--- Information supplied ---
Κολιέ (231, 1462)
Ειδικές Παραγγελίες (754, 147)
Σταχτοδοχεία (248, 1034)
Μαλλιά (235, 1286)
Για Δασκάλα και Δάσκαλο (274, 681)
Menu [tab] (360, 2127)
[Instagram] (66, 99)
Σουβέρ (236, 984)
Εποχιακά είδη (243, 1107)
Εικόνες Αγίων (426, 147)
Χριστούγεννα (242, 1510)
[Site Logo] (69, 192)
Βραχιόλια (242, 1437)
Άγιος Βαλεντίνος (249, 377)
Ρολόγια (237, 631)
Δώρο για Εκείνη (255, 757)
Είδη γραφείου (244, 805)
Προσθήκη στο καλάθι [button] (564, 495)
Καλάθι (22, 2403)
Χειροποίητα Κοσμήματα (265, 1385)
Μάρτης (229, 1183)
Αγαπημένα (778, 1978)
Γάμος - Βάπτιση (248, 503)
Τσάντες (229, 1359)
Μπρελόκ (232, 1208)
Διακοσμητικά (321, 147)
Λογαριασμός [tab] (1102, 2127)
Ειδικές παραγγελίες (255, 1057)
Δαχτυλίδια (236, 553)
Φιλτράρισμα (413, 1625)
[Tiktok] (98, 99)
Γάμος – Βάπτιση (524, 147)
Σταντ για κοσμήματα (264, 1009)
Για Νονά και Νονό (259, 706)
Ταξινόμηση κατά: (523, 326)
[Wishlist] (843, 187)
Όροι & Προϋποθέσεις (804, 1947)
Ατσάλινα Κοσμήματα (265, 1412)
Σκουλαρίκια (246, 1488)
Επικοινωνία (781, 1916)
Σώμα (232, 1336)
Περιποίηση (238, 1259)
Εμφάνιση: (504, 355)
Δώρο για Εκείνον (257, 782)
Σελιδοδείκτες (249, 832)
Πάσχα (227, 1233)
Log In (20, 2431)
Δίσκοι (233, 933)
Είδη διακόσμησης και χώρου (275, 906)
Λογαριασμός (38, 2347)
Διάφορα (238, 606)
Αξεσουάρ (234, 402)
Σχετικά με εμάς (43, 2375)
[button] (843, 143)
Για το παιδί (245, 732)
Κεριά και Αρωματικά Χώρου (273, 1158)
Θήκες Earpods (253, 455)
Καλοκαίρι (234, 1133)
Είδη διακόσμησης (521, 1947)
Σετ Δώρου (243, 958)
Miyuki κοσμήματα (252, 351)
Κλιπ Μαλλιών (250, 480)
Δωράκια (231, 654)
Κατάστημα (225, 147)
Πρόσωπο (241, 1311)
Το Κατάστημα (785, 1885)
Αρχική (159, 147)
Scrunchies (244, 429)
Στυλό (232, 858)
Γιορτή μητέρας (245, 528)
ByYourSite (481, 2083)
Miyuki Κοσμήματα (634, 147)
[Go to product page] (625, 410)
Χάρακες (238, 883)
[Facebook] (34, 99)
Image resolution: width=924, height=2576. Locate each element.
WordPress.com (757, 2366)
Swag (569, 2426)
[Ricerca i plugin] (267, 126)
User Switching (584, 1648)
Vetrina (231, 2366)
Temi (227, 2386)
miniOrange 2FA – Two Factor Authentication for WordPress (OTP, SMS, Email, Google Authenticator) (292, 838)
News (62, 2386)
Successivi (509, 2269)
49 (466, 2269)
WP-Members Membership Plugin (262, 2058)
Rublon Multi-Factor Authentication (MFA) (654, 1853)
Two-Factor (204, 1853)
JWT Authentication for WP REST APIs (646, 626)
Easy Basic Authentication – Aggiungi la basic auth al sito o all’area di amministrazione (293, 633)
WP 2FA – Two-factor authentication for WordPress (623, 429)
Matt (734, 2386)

--- What you will do ---
Copy out each line of the records where the string "Ειδικές" appears.

--- Solution to this task ---
Ειδικές Παραγγελίες (754, 147)
Ειδικές παραγγελίες (255, 1057)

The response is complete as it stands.